The Wet Method or Washed Method is used where fresh water is abundant. There are several variations of the wet method but generally, harvested cherries are poured into large, water-filled tanks to soften the outer husk and pulp. Thus softened, the cherries are run through a pulping machine to actually remove and wash away the husk and pulp from the parchment covered beans. These beans, still covered in their silver skin, are sorted by weight via water channels and then by size in rotating drums. The separated beans are placed in large tanks filled with water. Sitting in these tanks for 12 to 48 hours a natural enzyme causes a fermentation process in which the layer of mucilage (parenchyma) attached to the parchment is dissolved. They are then dried in much the same way as the Dry Method.
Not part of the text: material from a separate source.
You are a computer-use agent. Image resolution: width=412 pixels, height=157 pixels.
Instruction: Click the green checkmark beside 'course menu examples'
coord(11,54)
In some cases, these beans may be dried in large drying machines that shorten drying time of parchment coffee to 24 to 36 hours.

Specialty Coffee Defined

Specialty coffee represents the very best of the world’s coffee yield or 3% of global production. There are many standards and designations that form the starting point in finding the best coffees.

Among the trade, coffee is divided into three categories: “high-grown mild,” “Brazilian,” and “Robusta.” High-grown mild coffees demand the highest price and are of superior quality. They grow at an altitude of over 2,000 feet and mostly between 4,000 and 6,000 feet. High-grown milds are picked by hand only when ripe and processed with care and attention to detail. It is only from these premium coffees that we select our beans for you.

 

“Brazilian,” as a trade term, refers to lower-grade coffees, and not necessarily to all coffees produced in Brazil. There are many wonderful quality coffees originating in Brazil, but as a trade term, “Brazilian,” represents lower quality coffees grown at lower altitudes on vast plantations and mass harvested.

The third category, “Robusta,” is not a specialty coffee but represents Coffea Canephora used by most institutional roasters.

Complementing the trade categories, the Specialty Coffee Association of America (SCAA) has created a common standard of quality for Coffea Arabica. Specialty Coffee is defined as Class 1, Specialty Grade by the SCAA and shows zero primary defects, up to 5 secondary defects, and zero quakers (unripened coffee beans) in a 350 gram sample. It should also register 80 points or above in cup evaluation in a 100 gram roasted sample.

In addition, growing regions typically have their own systems to indicate quality or grades. For example, in Costa Rica coffee grown above 3,900 feet is designated “strictly hard bean” reflecting the higher density of the bean and the unique and prized qualities of coffee grown at higher altitudes.

While ultimate quality should be based on the drinker’s goals and tastes, Jamaica Coffee Trading Co seeks out only the finest coffees available. These are always “high-grown milds” of specialty grade and the best that a growing region has to offer such as strictly hard bean. We, then cup every contract to find and roast the very best for you.